Let’s start with an excerpt from the recently published Ill Fares the Land by the renowned historian Tony Judt.
“What then, of the contemporary belief that we can either have benevolent social service states or efficient, growth-generating free markets but not both? On this, Karl Pepper, Hayek’s fellow Austrian, had something to say: ‘[a] free market is paradoxical. If the state does not interfere, then other semi-political organizations, such as monopolies, trusts, unions, etc. May interfere, reducing the freedom of the market to a fiction.’ This paradox is crucial. The market is always at risk of being distorted by over-mighty participants, whose behavior eventually constrains the government to interfere in order to protect its workings.”
Just as Lancaster has reverted from a diverse and democratic community of more than a score of important national corporate headquarters, several banks, and prominent local merchants to a community heavily influenced by a handful of forces (Franklin and Marshall, Fulton Bank, Lancaster General Health (LGH), Lancaster Newspapers, the High Group), power nationally has been consolidated into massive entities, more influenced by the financial goals of the stock market than the past commitments to innovation, growth, community service, and loyalty to customers, employees and suppliers.

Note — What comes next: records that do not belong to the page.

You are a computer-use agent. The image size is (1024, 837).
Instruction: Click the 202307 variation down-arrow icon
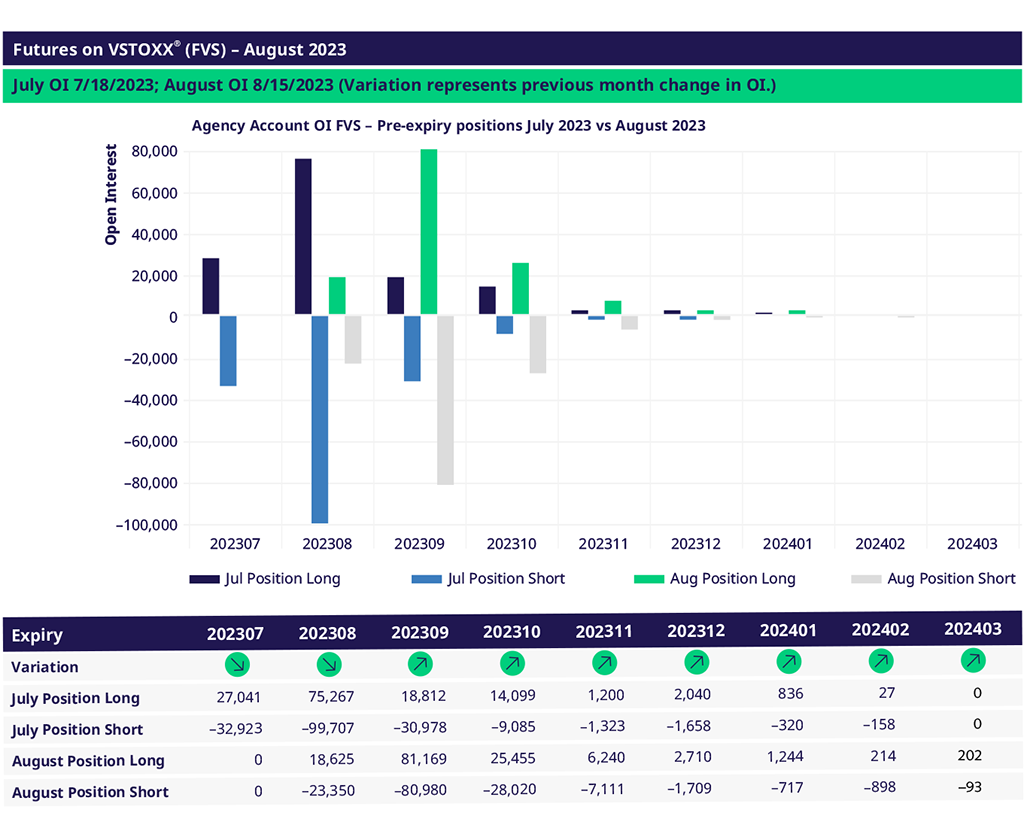pos(237,664)
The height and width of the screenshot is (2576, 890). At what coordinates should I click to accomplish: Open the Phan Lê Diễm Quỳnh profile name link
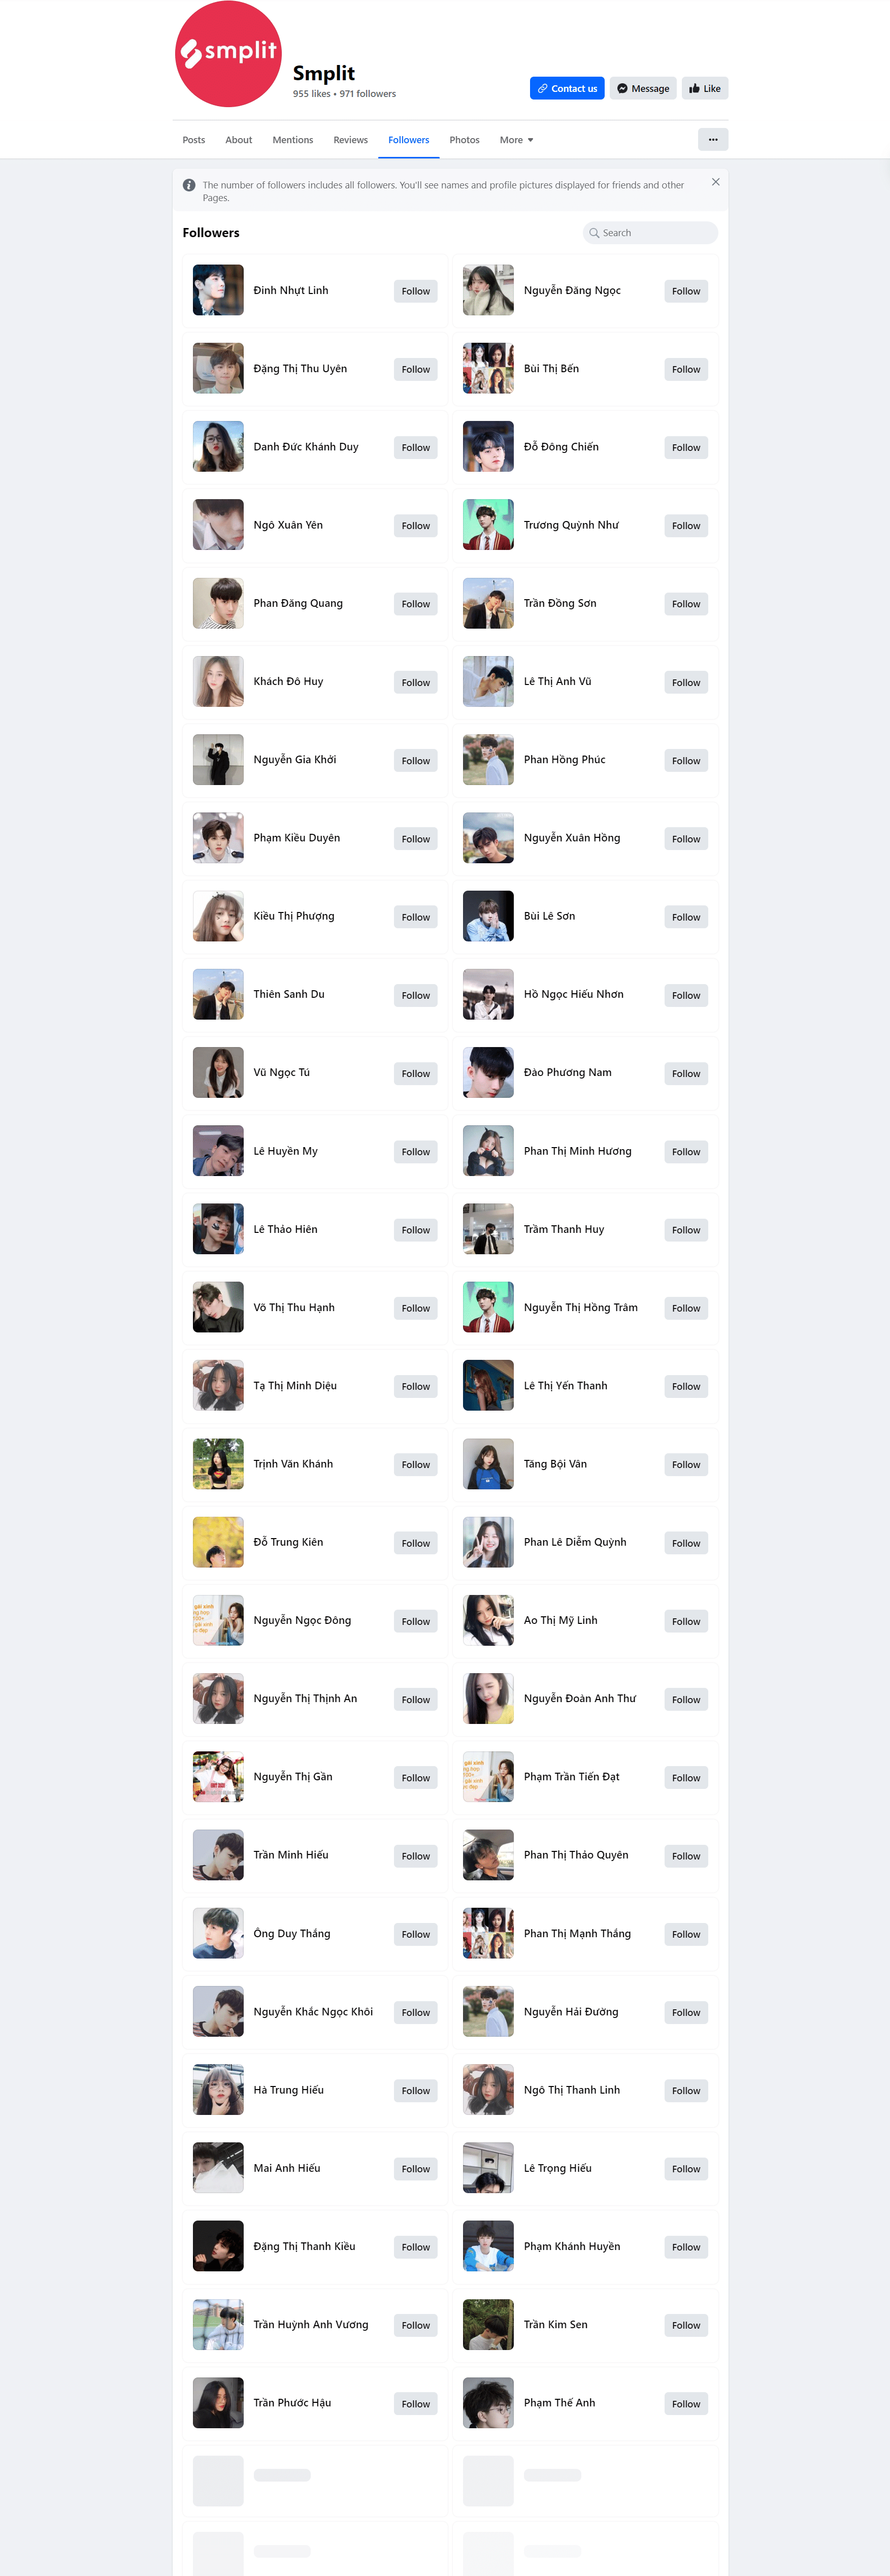[x=575, y=1542]
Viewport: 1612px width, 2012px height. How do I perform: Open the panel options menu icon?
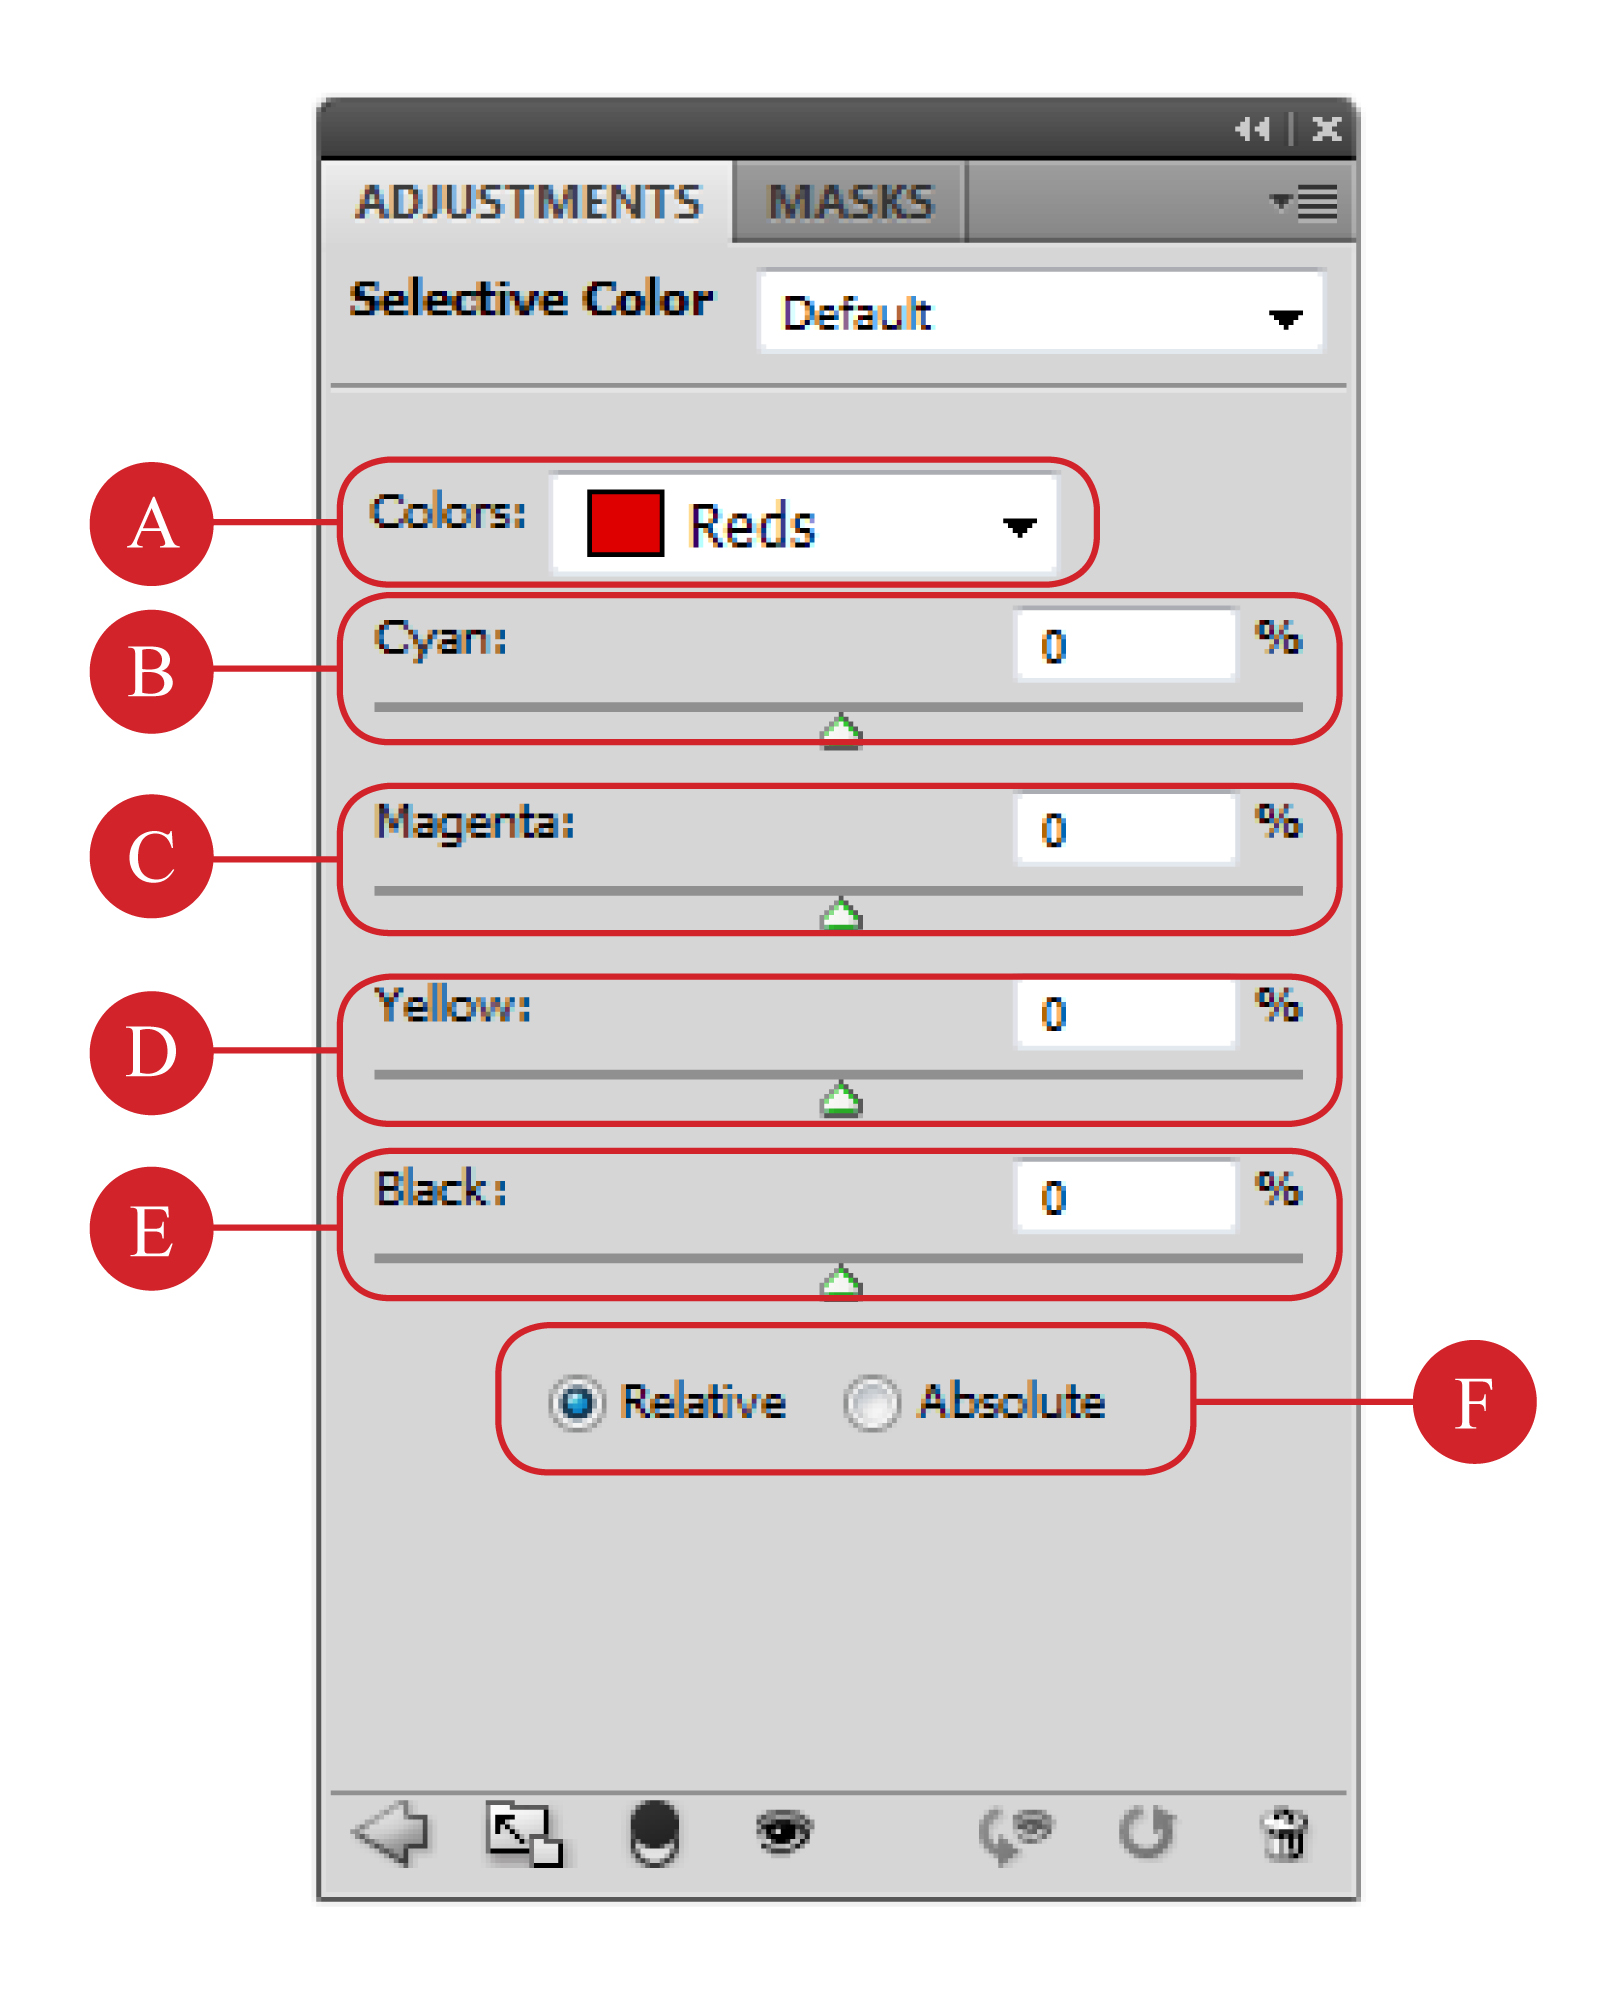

Rather than enhancing the vaunted competition of the economic market place, mergers and acquisitions over the past three decades have throttled it.
The argument is made that consolidation increases efficiency, but Judt throughout his book as does Barry Lynn in Cornered: The New Monopoly Capitalism and the Economics of Destruction contend that before long the institutions actually suppress competition, obstruct innovation, and lead to huge mal-distribution of family incomes.
No better example is at hand the LGH. Note how it has become the dominant hospital. It’s investment and often control of medical practices. It’s expansion into Urgent Care and just about every aspect of the medical economy in Lancaster County, with its sights set on replacing the Ephrata Community Hospital and expansion into Chester County.
Also note the extraordinary differential between the compensation of its CEO and a typical custodian worker, a multiple that would have been unheard of half a century ago.
What makes things worse, LGH is a Public Charity that conducts itself with less transparency than any corporation. It has no stock holders to challenge its actions in court. There is no contrary views to be expressed by its self selected board of trustees. Its vast profits are directed almost solely to empire building, with a sorry tiny percentage of funding for community needs in the realm of public health, education and social safety net.
Even more vexating, there is no government power to intervene, apart from future legislation, which is highly unlikely. LGH answers to no one concerning what it does with its excessive profits (resulting from market dominance)…not to the state, not to the city, not to stock holders, and certainly not to the public. It is a fiefdom to itself.
What can be done to generate transparency and public representation? Only public moral suasion. It is up to the newspapers, the medical community, and the public to voice its objections and to call for reform.
Don’t hold your breath!
Concentrated corporate power is a national problem that corrupts government and distorts the economy creating a wealth divide where the top 1% has 70% of the wealth. It is something that has been building for a very long time, every president since Reagan, including the current president, has made the problem worse.
It is going to take conscious citizens who are organized, agitated and persistent to challenge it. We cannot count on the traditional media since it is also dominated by concentrated corporatism. There is no quick fix, but it is a fix we have seen occur in other times in our history so it is one that is possible to achieve.
Justice Brandeis: “We can have democracy in this country or we can have great wealth in the hands of a few, but we can’t have both.”